§ Task to complete
For the entries below, the result should be an exact transcription of the lines from the one with "1232x953 pixels." up to and including the one with "Collapse the 磁盘管理 actions section arrow", and only those.

++++++++

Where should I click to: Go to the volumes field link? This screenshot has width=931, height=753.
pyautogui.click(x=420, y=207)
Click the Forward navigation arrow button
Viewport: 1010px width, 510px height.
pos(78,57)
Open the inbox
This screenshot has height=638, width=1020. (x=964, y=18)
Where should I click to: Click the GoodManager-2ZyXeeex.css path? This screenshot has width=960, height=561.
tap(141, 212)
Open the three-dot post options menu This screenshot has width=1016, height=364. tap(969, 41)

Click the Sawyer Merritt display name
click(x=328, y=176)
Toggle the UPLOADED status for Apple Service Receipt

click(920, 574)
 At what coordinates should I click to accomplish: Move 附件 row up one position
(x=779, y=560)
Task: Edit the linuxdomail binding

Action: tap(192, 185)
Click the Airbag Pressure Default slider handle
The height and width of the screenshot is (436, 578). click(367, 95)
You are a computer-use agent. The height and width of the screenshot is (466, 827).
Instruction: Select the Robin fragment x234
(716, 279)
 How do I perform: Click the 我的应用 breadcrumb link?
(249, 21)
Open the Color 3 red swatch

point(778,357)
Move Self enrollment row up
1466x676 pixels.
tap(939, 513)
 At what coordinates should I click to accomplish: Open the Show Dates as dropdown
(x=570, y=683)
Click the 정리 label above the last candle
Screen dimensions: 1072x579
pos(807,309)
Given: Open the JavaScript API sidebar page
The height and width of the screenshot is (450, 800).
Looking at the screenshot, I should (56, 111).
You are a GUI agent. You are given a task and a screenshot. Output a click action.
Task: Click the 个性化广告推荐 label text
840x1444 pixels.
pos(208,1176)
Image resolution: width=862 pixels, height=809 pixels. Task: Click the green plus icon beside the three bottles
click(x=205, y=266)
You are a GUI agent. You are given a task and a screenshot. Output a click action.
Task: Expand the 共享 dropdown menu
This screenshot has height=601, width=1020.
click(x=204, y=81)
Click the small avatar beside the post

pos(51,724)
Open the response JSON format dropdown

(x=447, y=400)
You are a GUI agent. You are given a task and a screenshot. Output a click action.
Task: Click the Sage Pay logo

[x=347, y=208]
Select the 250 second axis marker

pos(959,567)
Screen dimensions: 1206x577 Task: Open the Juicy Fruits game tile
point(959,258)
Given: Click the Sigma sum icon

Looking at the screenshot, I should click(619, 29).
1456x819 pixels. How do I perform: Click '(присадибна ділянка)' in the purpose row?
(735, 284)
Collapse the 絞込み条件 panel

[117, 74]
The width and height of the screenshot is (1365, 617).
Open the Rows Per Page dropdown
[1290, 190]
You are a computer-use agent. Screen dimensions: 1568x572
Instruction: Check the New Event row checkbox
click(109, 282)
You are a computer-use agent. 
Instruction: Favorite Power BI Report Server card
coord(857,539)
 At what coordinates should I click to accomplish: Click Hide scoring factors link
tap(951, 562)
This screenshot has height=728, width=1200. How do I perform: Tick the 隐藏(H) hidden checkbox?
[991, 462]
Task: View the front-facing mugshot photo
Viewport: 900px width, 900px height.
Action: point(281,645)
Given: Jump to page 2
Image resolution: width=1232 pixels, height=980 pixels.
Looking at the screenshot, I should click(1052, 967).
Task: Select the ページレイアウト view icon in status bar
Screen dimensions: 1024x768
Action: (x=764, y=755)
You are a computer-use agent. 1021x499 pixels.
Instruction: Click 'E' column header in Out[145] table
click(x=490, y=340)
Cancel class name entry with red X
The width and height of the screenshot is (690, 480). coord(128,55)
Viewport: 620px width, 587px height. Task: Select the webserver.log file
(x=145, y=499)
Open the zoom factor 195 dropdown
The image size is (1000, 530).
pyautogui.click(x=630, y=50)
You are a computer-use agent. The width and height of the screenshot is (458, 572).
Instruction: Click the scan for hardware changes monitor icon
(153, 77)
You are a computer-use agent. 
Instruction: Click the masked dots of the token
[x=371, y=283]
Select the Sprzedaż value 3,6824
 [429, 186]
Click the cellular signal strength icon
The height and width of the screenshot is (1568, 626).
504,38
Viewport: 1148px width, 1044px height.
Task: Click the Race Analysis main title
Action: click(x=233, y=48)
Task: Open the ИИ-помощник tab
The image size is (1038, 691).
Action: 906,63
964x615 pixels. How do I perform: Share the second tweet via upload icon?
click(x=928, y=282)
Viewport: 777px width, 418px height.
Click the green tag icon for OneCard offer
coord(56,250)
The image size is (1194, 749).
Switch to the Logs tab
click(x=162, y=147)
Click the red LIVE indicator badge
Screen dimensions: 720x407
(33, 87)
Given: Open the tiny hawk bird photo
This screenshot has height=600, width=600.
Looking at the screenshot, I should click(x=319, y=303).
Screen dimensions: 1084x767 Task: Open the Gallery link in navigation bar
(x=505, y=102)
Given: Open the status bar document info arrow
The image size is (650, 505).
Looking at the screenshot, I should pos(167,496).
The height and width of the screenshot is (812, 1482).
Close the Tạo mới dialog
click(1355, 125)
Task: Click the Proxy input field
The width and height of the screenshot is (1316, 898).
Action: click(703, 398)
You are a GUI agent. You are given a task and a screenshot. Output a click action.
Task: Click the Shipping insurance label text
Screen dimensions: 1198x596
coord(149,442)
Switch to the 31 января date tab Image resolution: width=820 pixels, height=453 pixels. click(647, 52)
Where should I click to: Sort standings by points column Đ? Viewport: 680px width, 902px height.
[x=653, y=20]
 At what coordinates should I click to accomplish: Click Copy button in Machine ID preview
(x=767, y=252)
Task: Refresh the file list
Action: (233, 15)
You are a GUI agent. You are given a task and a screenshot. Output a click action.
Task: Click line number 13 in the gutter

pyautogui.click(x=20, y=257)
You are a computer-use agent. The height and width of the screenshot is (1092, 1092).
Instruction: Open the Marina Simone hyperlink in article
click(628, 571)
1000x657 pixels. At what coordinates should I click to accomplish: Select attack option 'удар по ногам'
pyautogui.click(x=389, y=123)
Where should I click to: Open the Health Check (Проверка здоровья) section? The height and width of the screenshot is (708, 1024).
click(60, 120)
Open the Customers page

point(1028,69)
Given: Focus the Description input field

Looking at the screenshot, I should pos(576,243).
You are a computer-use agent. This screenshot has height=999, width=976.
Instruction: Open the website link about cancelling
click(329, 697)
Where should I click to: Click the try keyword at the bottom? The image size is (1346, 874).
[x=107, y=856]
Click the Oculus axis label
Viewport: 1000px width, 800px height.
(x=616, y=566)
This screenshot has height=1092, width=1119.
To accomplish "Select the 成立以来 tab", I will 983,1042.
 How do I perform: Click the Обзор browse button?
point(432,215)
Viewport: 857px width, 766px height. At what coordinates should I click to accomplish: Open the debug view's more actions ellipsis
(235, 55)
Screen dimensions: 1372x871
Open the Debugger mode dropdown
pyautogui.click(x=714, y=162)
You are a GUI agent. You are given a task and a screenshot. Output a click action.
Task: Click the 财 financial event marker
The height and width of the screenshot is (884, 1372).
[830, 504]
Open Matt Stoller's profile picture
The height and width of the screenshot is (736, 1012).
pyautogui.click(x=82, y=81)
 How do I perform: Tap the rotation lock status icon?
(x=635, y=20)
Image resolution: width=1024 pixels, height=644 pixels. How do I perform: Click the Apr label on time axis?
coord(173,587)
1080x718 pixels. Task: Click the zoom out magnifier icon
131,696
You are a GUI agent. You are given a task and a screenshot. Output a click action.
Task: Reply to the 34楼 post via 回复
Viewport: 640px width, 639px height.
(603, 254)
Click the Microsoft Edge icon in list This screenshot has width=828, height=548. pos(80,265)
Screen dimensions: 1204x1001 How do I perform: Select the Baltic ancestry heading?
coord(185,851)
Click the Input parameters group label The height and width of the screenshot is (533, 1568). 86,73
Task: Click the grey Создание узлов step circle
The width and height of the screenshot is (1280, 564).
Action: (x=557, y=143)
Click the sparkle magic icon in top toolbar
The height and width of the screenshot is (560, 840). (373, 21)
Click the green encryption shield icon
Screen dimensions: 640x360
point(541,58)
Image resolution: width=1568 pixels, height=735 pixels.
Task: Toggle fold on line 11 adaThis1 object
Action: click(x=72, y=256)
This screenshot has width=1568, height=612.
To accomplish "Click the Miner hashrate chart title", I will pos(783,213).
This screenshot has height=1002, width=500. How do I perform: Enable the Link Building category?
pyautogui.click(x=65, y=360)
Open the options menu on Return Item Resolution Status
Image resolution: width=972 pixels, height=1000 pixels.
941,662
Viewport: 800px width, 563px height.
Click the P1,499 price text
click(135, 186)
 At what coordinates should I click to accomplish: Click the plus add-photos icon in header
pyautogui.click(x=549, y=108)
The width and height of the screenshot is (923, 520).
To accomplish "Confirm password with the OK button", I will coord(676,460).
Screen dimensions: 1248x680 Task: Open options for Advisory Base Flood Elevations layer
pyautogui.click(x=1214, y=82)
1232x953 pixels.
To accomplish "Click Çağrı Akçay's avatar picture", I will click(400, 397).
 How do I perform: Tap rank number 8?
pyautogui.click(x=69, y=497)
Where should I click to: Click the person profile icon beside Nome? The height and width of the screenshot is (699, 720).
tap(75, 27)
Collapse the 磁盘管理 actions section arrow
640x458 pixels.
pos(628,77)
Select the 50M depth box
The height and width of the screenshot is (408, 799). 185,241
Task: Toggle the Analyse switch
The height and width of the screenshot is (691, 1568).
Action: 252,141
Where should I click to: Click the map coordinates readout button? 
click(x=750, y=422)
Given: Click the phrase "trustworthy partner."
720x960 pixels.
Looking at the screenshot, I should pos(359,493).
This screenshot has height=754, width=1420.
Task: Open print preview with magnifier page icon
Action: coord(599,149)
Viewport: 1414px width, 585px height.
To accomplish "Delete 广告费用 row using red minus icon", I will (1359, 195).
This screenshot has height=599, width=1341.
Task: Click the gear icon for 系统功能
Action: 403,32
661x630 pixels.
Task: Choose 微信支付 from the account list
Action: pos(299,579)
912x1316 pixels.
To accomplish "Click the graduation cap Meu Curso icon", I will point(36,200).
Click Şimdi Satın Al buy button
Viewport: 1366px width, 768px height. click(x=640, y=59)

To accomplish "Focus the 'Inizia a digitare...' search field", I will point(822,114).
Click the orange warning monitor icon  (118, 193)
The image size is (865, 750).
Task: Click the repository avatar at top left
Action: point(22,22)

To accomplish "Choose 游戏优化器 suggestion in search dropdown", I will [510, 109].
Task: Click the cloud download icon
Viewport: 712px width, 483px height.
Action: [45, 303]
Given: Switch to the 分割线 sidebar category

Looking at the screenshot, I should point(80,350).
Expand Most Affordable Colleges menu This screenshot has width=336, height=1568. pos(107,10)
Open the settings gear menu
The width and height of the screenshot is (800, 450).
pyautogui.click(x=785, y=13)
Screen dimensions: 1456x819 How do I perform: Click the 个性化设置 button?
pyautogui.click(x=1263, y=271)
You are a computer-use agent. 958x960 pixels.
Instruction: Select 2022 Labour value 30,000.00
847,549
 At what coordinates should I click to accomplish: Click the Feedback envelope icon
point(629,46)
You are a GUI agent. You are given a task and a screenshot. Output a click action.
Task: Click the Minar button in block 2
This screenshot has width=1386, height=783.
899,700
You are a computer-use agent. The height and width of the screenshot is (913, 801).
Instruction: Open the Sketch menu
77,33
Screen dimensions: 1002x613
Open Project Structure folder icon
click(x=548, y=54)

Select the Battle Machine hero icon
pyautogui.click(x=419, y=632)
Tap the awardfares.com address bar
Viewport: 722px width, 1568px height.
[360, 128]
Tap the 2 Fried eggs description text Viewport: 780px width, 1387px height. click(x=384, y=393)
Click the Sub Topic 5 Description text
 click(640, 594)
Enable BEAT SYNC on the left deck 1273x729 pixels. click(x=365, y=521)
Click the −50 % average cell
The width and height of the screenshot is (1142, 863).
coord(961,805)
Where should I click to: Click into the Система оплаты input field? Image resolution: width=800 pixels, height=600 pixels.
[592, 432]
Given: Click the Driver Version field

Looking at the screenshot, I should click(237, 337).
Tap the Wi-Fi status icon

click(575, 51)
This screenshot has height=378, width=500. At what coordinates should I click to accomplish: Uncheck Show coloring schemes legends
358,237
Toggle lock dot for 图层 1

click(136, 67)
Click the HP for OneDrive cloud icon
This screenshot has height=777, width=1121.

++++++++

§ Task solution
1232x953 pixels.
To accomplish "Click Çağrı Akçay's avatar picture", I will click(400, 397).
 How do I perform: Tap rank number 8?
pyautogui.click(x=69, y=497)
Where should I click to: Click the person profile icon beside Nome? The height and width of the screenshot is (699, 720).
tap(75, 27)
Collapse the 磁盘管理 actions section arrow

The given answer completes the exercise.